Consigne:
Recopiez fidèlement le passage du récit de pèlerinage à la chapelle St Martin du Froid qui va de « Il était temps » jusqu'à « coupeurs de bois ! » inclus.

Texte à lire:
-----

Pèlerinage à la chapelle St Martin du Froid
Nous sommes le mardi 4 mai et depuis la veille nous avons retrouvé la liberté d’aller et venir à notre guise en notre beau royaume de Gaule. Pour célébrer cet heureux événement, nous décidons de faire un pèlerinage à la chapelle St Martin du Froid posée sur le plateau de l’Espinousse à plus de mille mètres d’altitude. Ce n’est pas que nous soyons croyants – l’homo sapiens est trop pervers et le monde trop foutraque pour avoir été créés par un dieu soi disant sensé et miséricordieux - mais le symbole de Saint Martin partageant son manteau avec un pauvre grelottant de froid nous incite à aller en sa compagnie partager le pain et le vin entre amis pour fêter nos retrouvailles.
Il était temps que l’on nous rende notre liberté car le mois de mai est le mois où la vie de nouveau explose faisant reverdir la nature et jaillir de terre les jeunes pousses de fougère.
Nous passons en surplomb du hameau isolé du Bardou niché au fond d’un vallon sauvage où coule le torrent éponyme. Il a été réhabilité dans les années 1970 par des «esstrangers» (dit avec l’accent du coin !) séduits par le lieu.
Nous croisons dans les bois le «Grand méchant Loup» qui à vrai dire n’a rien de méchant et qu’il est moins dangereux de rencontrer que des chasseurs qui cette année encore ont fait des «cartons» sur d’innocents promeneurs ou coupeurs de bois !
Puis nous empruntons un court moment le GR7 qui mène vers le sommet du Caroux en passant par le hameau et les gorges de l’Heric. Le GR suit une antique draille caladée qui reliait autrefois les villages et permettait d’accéder aux terrasses cultivées ou d’emmener, l’été, les troupeaux vers les pâtures d’altitude. Elle témoigne du génie et de l’opiniâtreté des anciens dont la vie n’était que labeur. Que leur mémoire soit honorée car ils nous permettent aujourd’hui de parcourir ces lieux magnifiques.

-----

Extrait des données:
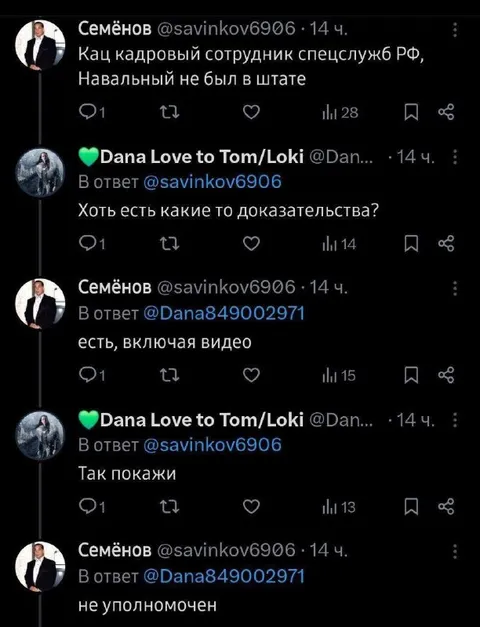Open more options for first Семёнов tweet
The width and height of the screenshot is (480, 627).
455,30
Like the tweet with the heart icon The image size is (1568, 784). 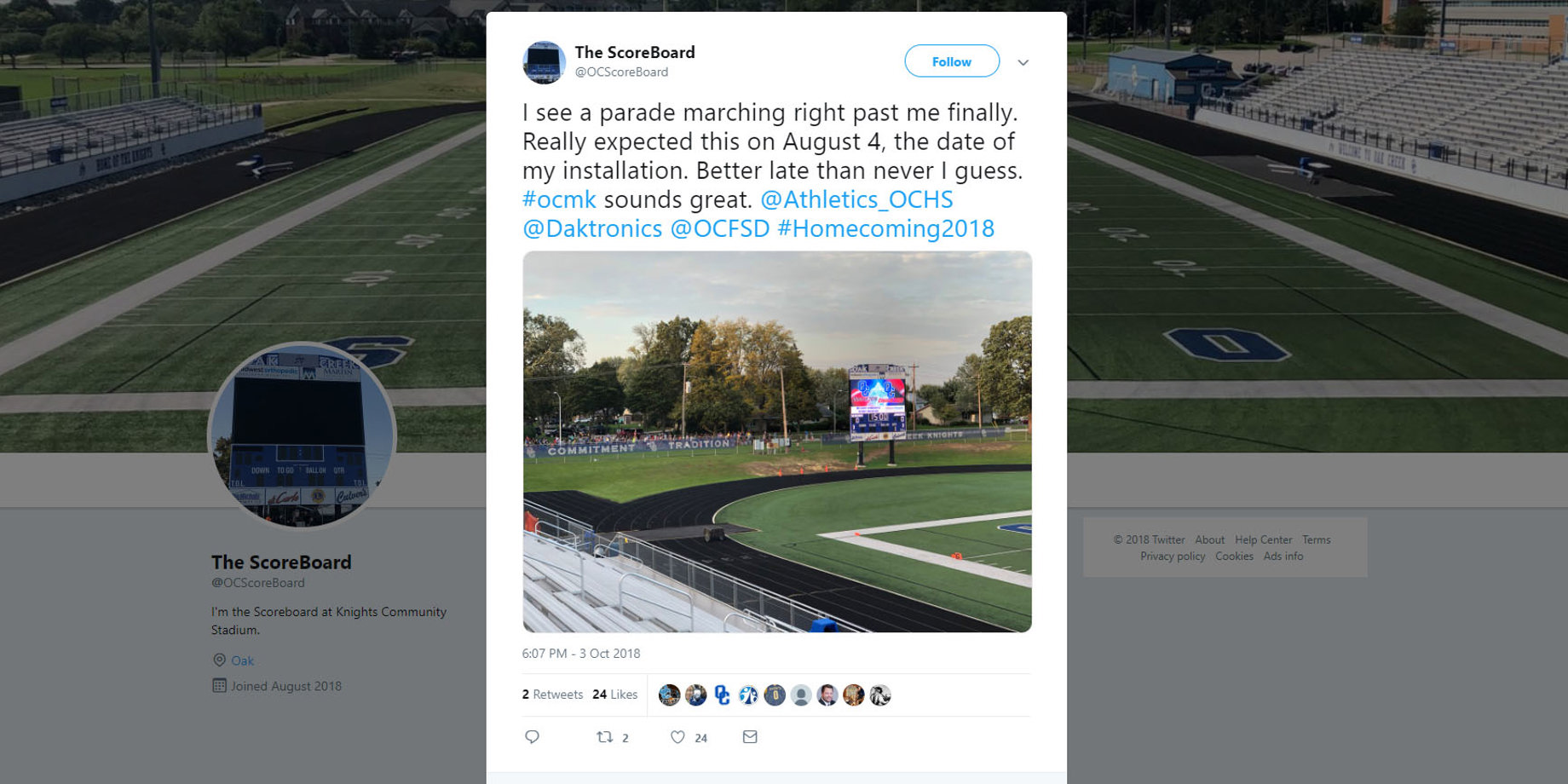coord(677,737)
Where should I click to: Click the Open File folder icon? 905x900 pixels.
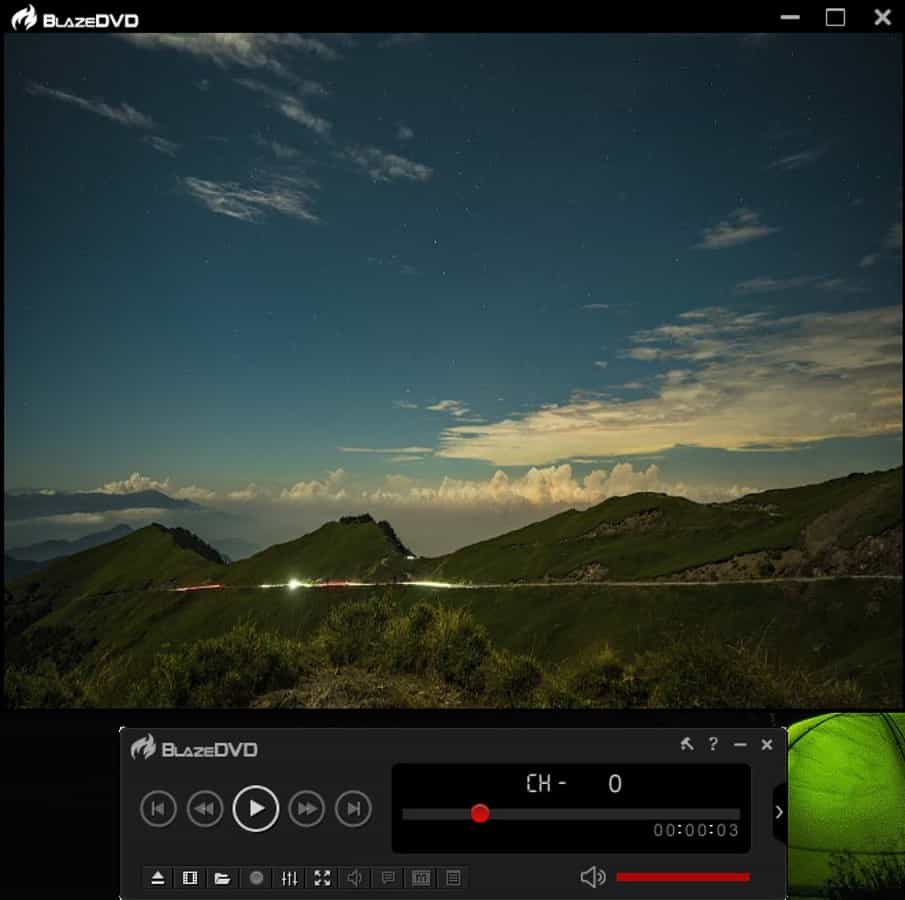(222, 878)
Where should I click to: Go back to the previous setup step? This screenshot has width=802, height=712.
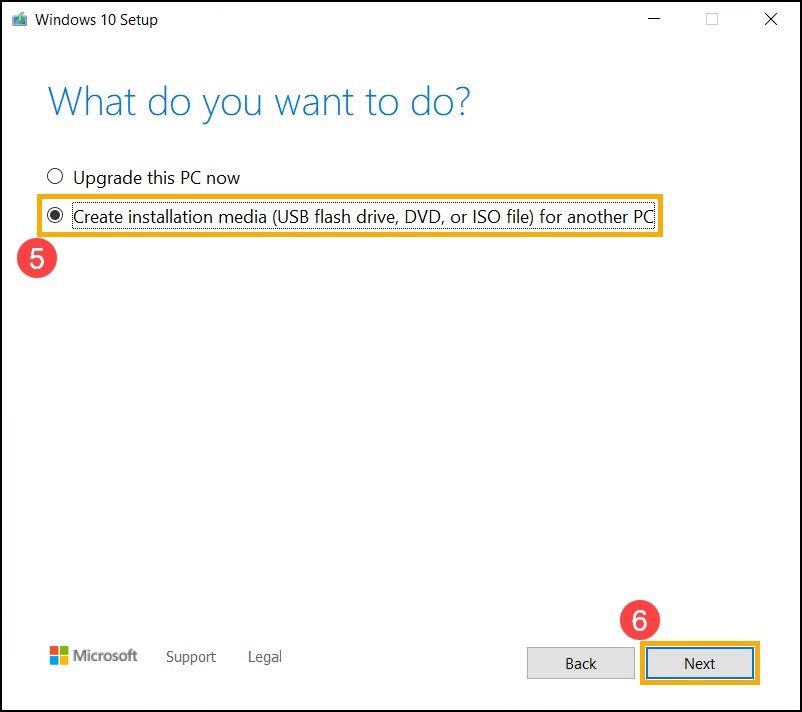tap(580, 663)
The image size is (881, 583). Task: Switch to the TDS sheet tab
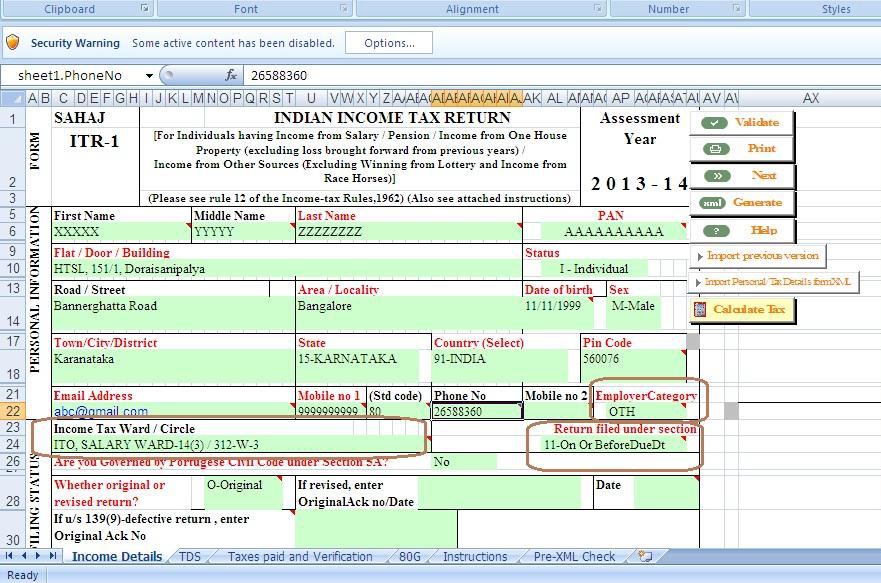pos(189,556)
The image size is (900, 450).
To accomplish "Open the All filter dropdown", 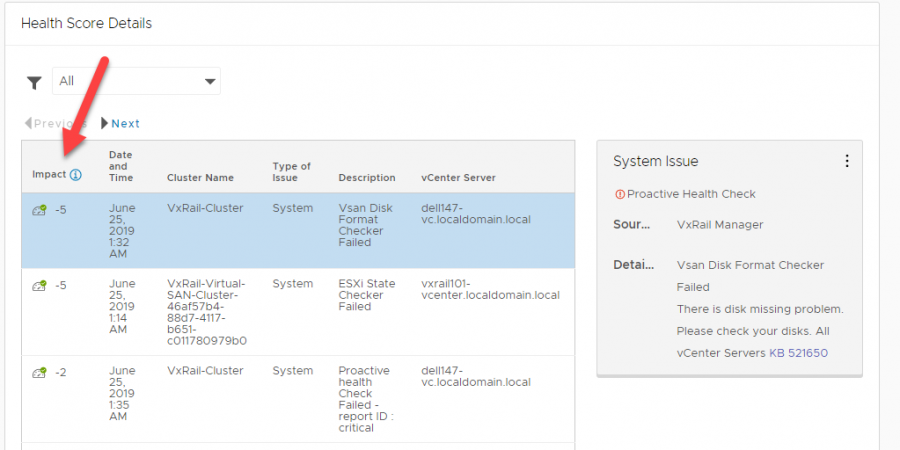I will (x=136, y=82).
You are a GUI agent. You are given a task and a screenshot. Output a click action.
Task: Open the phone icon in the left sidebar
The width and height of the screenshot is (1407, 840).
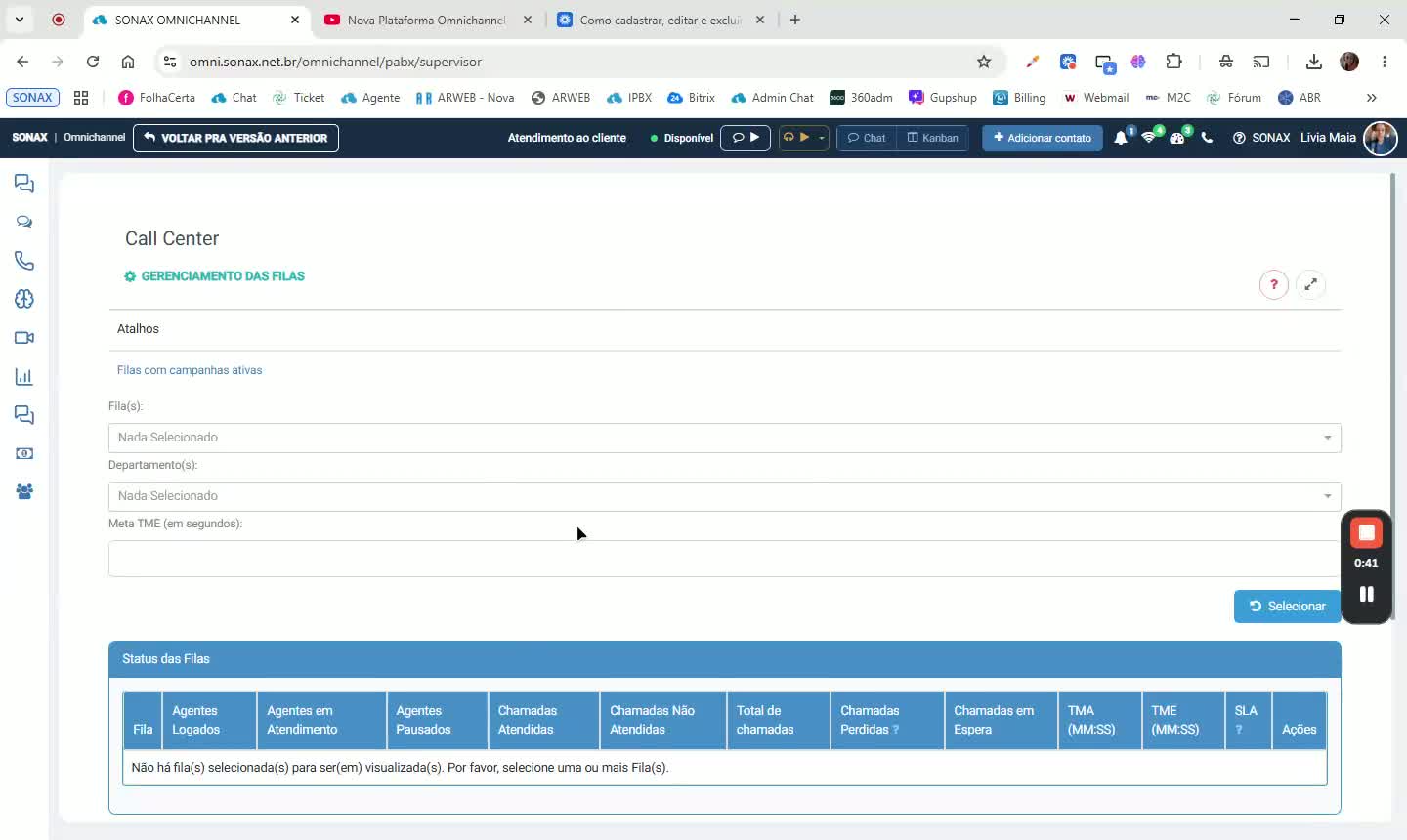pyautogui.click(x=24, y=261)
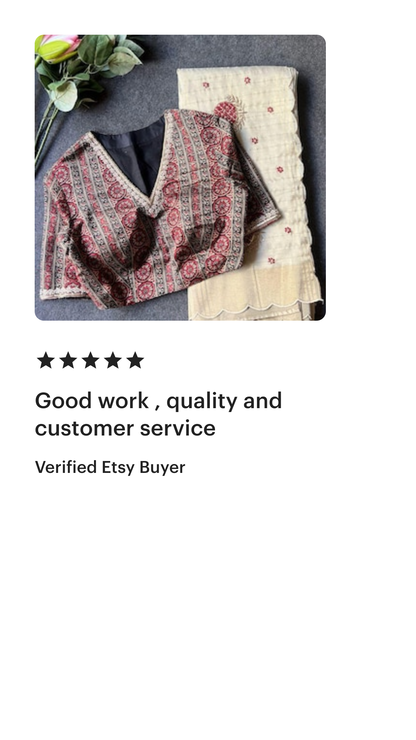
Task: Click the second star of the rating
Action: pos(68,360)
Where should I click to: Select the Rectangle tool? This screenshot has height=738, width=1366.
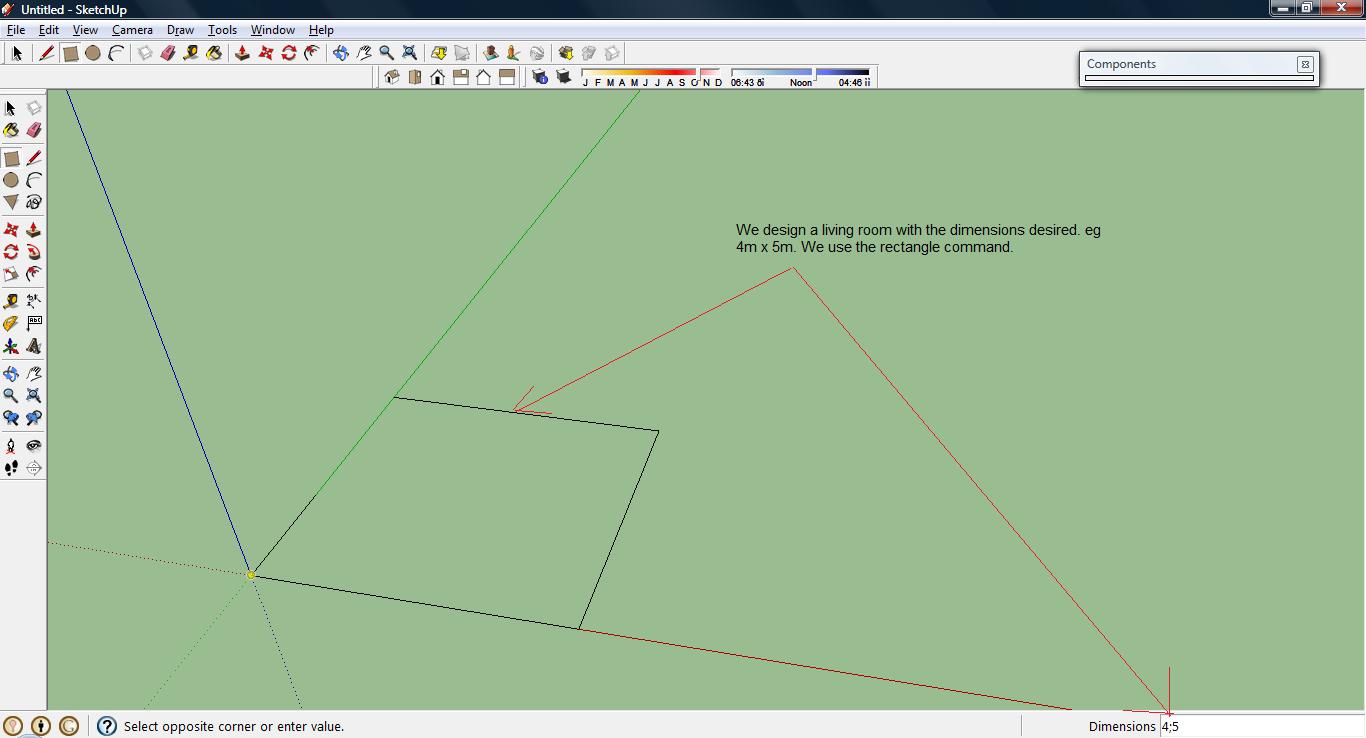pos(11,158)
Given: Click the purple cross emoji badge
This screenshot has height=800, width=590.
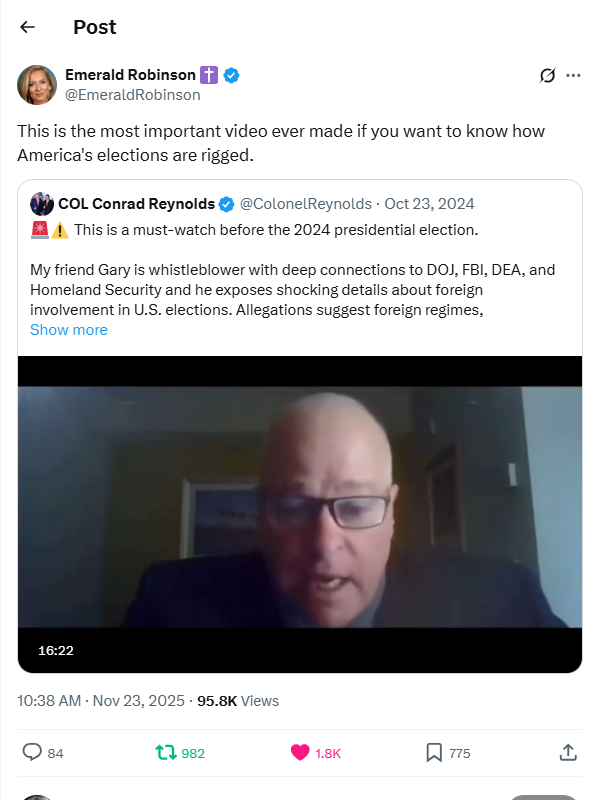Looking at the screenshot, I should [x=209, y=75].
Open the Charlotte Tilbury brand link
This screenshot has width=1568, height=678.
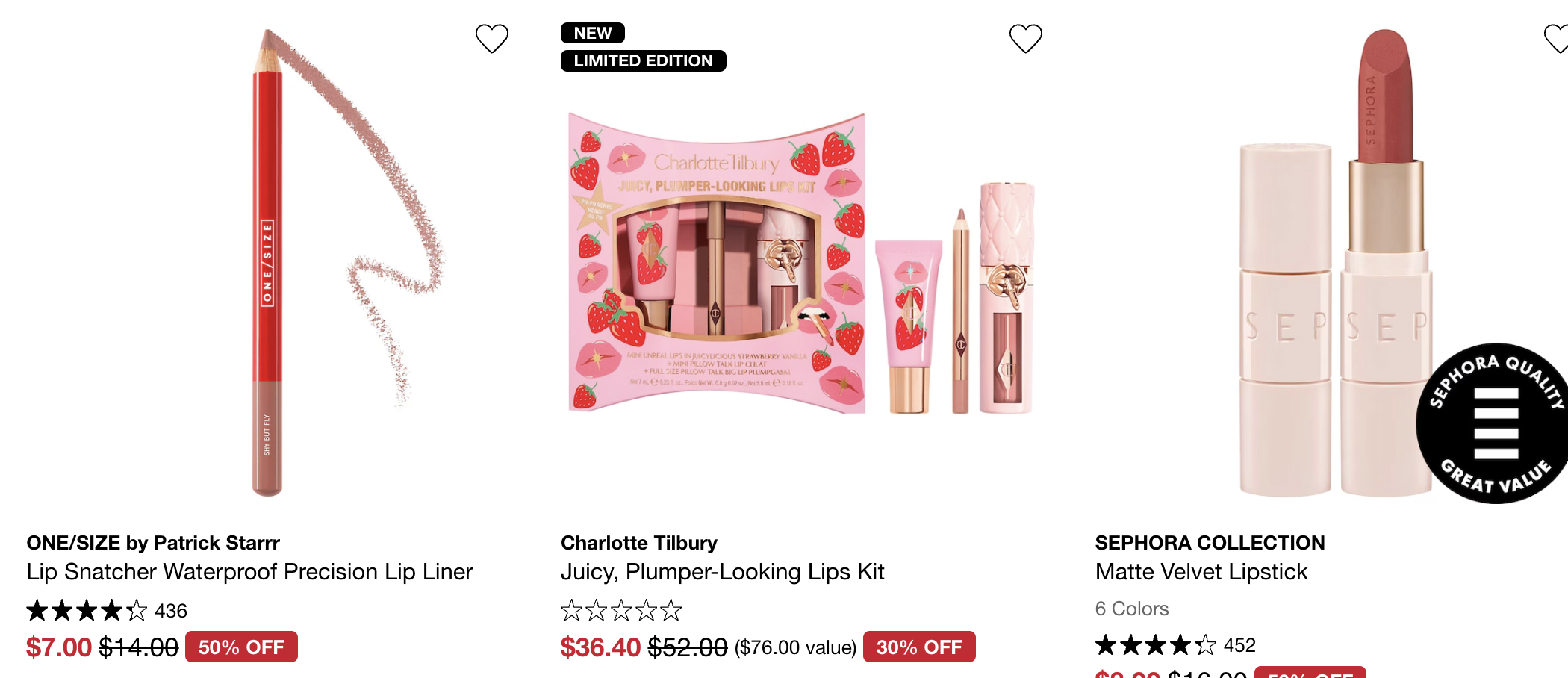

-----

Réponse attendue:
Il était temps que l’on nous rende notre liberté car le mois de mai est le mois où la vie de nouveau explose faisant reverdir la nature et jaillir de terre les jeunes pousses de fougère.
Nous passons en surplomb du hameau isolé du Bardou niché au fond d’un vallon sauvage où coule le torrent éponyme. Il a été réhabilité dans les années 1970 par des «esstrangers» (dit avec l’accent du coin !) séduits par le lieu.
Nous croisons dans les bois le «Grand méchant Loup» qui à vrai dire n’a rien de méchant et qu’il est moins dangereux de rencontrer que des chasseurs qui cette année encore ont fait des «cartons» sur d’innocents promeneurs ou coupeurs de bois !